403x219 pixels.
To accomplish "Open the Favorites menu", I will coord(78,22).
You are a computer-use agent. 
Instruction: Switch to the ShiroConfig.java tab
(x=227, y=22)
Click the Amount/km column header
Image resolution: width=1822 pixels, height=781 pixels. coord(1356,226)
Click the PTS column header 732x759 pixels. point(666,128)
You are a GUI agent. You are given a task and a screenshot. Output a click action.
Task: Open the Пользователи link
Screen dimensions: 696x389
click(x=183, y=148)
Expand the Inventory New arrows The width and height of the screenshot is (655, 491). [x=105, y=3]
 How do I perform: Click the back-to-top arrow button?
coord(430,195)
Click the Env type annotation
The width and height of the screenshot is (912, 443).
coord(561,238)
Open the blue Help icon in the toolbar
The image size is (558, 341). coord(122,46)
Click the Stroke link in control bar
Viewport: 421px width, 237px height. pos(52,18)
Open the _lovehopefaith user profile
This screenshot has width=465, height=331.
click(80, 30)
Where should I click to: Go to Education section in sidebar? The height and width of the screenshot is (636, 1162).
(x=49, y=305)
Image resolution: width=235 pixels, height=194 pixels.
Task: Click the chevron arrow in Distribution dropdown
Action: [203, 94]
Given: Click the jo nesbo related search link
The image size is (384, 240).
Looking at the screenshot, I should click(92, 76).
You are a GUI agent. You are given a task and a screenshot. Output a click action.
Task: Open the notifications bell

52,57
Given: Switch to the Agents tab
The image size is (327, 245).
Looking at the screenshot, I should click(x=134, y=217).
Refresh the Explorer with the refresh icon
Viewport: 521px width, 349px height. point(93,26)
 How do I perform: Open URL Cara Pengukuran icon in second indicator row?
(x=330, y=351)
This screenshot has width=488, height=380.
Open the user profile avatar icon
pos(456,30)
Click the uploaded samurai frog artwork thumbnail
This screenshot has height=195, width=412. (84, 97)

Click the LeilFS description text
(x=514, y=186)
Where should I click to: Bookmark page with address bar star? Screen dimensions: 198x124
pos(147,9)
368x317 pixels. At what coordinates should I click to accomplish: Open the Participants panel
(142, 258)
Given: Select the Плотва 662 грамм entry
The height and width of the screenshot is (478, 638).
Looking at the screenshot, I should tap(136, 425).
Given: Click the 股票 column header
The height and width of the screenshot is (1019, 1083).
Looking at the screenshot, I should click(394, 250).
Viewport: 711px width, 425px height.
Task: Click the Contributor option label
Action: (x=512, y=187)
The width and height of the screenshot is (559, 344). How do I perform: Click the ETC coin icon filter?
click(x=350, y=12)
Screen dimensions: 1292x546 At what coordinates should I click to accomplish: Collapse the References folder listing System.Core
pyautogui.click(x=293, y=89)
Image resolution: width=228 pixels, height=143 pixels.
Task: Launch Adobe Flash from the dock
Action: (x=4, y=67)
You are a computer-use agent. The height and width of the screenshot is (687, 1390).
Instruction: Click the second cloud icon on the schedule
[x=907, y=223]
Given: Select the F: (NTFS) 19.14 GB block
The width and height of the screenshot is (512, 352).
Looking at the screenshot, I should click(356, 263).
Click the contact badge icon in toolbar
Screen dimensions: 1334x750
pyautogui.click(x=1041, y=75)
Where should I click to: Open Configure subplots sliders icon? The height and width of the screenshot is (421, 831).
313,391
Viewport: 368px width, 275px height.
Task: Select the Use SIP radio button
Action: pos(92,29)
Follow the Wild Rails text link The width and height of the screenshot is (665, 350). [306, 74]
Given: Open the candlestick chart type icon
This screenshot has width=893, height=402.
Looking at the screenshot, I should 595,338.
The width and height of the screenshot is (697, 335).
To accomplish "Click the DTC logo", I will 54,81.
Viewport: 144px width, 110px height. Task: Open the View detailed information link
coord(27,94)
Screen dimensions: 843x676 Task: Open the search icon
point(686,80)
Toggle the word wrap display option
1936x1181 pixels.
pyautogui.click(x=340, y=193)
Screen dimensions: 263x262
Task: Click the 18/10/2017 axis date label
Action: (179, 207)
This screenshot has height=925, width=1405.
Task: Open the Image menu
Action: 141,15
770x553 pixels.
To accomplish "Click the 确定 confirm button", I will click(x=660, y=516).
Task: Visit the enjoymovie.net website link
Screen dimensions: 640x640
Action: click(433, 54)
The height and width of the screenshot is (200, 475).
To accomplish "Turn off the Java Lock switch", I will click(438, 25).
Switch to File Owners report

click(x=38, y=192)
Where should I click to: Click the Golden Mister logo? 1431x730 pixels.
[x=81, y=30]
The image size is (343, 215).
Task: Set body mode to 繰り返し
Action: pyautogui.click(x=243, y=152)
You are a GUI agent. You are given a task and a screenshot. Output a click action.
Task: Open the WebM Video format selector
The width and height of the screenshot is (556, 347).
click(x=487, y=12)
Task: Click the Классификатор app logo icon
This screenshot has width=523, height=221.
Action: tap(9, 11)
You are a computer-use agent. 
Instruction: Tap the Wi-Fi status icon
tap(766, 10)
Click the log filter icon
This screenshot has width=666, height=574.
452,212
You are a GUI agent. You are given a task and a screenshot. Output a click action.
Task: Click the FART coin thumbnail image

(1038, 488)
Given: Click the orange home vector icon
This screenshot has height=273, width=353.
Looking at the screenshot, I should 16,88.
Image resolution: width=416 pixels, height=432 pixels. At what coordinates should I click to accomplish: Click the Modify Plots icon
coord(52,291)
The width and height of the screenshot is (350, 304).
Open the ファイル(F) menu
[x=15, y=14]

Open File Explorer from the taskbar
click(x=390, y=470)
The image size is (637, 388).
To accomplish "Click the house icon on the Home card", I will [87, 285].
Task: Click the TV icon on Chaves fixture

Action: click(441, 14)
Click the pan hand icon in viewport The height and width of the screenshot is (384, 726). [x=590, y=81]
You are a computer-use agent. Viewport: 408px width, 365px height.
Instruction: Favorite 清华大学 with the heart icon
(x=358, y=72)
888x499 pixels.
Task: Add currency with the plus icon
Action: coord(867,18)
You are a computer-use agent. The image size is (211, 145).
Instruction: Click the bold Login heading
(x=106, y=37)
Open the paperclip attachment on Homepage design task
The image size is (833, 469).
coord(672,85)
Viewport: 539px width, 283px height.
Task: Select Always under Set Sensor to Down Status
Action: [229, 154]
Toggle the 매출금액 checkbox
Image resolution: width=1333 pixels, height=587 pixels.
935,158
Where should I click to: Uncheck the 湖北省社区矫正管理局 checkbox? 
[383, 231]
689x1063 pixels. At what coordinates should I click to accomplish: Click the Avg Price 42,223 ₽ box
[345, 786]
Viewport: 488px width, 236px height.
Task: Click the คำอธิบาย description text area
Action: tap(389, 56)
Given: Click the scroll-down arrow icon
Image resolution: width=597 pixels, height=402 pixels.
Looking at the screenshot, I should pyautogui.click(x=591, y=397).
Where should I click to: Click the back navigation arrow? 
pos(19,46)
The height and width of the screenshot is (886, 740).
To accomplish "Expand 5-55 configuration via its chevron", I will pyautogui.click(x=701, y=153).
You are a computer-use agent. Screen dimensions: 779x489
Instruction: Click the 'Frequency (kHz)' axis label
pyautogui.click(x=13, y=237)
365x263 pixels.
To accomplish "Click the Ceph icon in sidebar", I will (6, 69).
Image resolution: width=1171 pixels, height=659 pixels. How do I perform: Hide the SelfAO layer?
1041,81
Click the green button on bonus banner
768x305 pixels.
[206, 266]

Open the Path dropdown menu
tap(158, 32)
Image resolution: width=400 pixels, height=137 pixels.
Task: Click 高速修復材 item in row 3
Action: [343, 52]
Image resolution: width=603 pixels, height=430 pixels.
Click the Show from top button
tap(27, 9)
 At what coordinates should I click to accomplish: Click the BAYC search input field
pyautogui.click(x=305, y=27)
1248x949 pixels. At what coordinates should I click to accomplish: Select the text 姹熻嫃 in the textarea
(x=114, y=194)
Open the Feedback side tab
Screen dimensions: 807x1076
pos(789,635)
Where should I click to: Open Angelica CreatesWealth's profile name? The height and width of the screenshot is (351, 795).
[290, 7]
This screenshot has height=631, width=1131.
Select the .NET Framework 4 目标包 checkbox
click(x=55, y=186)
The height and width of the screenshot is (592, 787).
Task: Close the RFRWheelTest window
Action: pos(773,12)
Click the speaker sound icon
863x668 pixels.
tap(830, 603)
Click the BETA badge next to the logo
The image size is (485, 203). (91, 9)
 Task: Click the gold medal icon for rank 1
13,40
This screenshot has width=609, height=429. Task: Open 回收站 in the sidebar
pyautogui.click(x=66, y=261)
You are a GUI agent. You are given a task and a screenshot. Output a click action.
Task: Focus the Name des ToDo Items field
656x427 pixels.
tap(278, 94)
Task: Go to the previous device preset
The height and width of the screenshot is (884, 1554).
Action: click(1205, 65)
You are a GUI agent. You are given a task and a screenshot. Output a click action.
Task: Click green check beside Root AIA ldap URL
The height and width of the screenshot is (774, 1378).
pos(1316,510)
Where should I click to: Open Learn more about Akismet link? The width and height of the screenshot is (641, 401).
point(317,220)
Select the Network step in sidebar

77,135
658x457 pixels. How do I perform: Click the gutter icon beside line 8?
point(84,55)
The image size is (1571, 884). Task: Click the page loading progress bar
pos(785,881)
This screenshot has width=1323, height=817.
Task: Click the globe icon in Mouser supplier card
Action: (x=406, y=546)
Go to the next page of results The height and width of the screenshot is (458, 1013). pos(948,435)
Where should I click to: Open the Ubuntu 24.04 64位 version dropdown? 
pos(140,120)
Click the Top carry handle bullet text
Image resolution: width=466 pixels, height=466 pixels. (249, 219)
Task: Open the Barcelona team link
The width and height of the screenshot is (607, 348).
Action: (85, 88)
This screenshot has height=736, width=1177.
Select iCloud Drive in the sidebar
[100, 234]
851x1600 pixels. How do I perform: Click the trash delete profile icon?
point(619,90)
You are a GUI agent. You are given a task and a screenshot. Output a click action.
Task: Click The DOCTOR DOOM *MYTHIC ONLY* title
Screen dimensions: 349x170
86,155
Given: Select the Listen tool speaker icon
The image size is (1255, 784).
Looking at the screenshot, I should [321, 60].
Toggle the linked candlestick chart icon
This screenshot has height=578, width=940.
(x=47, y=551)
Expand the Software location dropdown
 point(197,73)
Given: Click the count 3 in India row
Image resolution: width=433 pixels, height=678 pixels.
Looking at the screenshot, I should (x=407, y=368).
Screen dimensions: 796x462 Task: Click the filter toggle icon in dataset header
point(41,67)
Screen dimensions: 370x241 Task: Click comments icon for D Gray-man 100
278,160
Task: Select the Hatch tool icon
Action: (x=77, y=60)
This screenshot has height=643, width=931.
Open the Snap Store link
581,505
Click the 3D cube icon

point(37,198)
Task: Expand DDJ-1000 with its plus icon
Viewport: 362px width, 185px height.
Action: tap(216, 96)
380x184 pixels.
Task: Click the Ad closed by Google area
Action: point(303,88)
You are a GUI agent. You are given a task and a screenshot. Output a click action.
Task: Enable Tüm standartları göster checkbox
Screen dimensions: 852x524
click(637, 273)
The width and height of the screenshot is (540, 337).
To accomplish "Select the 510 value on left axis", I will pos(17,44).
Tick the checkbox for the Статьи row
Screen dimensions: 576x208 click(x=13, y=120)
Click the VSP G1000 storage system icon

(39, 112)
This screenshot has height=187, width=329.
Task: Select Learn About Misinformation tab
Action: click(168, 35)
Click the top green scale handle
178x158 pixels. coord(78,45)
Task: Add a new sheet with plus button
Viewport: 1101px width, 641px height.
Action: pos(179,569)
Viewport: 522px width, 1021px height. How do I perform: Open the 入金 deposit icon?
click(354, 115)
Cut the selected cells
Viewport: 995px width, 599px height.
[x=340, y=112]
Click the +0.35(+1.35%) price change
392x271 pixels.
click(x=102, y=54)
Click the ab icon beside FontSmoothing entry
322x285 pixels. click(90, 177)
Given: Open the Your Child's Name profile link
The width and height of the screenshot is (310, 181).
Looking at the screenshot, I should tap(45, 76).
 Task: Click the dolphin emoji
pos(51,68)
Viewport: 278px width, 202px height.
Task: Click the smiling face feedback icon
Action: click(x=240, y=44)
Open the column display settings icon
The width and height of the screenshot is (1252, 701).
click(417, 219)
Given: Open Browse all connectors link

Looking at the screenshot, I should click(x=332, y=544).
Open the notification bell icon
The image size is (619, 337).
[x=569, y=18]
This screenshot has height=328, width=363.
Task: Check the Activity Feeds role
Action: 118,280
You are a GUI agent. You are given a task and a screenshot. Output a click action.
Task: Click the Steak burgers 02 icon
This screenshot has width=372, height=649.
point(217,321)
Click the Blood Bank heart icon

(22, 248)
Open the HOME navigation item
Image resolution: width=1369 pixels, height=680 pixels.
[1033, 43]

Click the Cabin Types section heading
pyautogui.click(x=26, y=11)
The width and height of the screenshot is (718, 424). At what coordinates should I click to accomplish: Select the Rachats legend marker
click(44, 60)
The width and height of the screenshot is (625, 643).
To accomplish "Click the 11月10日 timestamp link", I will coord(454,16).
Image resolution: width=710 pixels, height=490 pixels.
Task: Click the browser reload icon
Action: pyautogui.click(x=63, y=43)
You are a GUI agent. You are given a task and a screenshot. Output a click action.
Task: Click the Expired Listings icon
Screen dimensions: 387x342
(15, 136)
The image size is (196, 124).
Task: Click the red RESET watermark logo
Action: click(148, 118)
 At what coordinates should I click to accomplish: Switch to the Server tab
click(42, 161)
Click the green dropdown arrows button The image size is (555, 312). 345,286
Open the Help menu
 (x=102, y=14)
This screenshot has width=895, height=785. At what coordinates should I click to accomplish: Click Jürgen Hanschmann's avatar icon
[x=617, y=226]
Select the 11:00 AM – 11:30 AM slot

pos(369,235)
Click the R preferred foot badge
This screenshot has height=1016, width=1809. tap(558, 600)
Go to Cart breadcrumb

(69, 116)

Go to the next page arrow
::::::
▸ TASK DESCRIPTION:
The answer should contain only the lines from the first line of the entries through the line holding "Click the PTS", each exactly as written.

▸ FINISHED EXERCISE:
403x219 pixels.
To accomplish "Open the Favorites menu", I will coord(78,22).
You are a computer-use agent. 
Instruction: Switch to the ShiroConfig.java tab
(x=227, y=22)
Click the Amount/km column header
Image resolution: width=1822 pixels, height=781 pixels. coord(1356,226)
Click the PTS column header 732x759 pixels. point(666,128)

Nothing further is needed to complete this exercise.